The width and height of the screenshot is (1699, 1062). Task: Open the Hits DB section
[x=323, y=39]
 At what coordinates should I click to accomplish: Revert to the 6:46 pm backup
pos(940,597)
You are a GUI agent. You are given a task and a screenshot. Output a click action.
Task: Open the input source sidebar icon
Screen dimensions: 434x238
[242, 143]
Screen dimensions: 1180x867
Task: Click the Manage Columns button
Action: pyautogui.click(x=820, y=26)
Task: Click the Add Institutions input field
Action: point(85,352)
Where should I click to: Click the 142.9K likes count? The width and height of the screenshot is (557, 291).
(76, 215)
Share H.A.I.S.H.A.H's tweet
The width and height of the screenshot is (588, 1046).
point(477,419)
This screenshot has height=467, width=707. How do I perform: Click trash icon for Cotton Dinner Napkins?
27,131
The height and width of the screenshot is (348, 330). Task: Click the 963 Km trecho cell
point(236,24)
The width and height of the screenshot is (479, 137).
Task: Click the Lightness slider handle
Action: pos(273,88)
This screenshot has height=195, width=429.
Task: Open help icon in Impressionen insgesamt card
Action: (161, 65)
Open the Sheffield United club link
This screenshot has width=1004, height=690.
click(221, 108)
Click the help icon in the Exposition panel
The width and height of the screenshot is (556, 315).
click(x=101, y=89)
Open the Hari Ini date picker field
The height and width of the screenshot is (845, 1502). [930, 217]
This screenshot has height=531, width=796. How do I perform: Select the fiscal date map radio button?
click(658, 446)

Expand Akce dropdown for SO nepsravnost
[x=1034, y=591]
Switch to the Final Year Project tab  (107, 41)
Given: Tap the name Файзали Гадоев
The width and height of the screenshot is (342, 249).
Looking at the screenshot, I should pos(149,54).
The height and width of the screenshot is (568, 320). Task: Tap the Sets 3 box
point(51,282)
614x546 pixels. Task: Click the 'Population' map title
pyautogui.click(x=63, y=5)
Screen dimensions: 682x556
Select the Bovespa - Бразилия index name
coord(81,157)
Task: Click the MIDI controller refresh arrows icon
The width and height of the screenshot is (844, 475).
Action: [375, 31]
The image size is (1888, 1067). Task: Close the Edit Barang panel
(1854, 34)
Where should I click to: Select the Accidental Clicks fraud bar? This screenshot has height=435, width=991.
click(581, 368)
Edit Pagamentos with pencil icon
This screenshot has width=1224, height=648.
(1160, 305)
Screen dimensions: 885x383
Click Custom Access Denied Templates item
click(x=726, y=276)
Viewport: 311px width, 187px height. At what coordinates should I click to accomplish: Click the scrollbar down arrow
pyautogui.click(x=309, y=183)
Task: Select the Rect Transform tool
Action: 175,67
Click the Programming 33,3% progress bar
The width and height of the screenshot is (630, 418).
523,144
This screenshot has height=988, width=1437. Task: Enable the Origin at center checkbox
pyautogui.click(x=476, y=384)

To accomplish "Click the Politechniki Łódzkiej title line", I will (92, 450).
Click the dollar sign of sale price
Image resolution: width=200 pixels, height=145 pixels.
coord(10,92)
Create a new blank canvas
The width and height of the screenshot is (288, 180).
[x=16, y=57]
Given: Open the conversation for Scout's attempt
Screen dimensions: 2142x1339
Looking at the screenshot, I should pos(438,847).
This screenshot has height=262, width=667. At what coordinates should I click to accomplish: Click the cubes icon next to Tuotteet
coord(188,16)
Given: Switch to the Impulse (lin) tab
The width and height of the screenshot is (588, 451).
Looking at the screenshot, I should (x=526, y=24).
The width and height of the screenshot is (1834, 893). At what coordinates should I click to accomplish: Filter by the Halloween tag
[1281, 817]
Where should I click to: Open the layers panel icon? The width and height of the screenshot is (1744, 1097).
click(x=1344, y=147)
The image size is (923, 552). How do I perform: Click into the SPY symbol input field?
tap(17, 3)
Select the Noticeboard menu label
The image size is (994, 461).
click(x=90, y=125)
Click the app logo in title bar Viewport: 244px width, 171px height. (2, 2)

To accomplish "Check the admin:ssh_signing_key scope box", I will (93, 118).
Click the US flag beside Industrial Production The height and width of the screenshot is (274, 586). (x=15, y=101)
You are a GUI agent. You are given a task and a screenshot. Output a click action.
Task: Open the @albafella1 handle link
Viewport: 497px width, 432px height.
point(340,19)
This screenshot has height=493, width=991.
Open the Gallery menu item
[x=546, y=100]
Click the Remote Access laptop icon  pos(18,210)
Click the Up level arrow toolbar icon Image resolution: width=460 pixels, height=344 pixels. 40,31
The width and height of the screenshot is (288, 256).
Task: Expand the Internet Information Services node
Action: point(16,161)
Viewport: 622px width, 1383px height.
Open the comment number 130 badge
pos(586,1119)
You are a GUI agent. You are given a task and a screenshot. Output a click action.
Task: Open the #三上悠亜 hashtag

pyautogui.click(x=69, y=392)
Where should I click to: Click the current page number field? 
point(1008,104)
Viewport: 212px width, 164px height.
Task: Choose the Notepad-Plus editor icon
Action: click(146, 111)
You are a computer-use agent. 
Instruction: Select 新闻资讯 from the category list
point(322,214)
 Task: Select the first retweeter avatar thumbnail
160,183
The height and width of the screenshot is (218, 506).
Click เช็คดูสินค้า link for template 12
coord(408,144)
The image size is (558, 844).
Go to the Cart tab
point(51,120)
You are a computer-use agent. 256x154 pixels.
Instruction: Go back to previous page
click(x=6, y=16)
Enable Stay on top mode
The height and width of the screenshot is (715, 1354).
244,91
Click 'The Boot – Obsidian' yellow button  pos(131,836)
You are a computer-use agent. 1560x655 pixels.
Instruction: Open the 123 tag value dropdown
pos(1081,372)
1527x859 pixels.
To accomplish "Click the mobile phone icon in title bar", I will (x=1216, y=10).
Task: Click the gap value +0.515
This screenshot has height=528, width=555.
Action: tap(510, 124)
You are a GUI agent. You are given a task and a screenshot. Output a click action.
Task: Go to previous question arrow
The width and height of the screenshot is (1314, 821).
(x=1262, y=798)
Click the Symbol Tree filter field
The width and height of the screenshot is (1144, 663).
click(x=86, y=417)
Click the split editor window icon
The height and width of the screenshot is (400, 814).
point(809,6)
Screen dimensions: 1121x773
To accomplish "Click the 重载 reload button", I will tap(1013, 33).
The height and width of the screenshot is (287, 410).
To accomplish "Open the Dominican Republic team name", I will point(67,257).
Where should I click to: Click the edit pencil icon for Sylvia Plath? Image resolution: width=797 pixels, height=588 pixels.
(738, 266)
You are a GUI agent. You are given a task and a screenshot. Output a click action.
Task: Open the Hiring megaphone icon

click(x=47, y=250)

◇ ◇ ◇ ◇ ◇

- _TASK REQUIREMENTS_
Switch "likes count" to "like total" in the lines that begin at the line containing "Where should I click to: Click the 142.9K" and end after the line containing "point(477,419)". Give only those lines, with everything else unchanged.

- _THE OUTPUT_
Where should I click to: Click the 142.9K like total? The width and height of the screenshot is (557, 291).
(76, 215)
Share H.A.I.S.H.A.H's tweet
The width and height of the screenshot is (588, 1046).
point(477,419)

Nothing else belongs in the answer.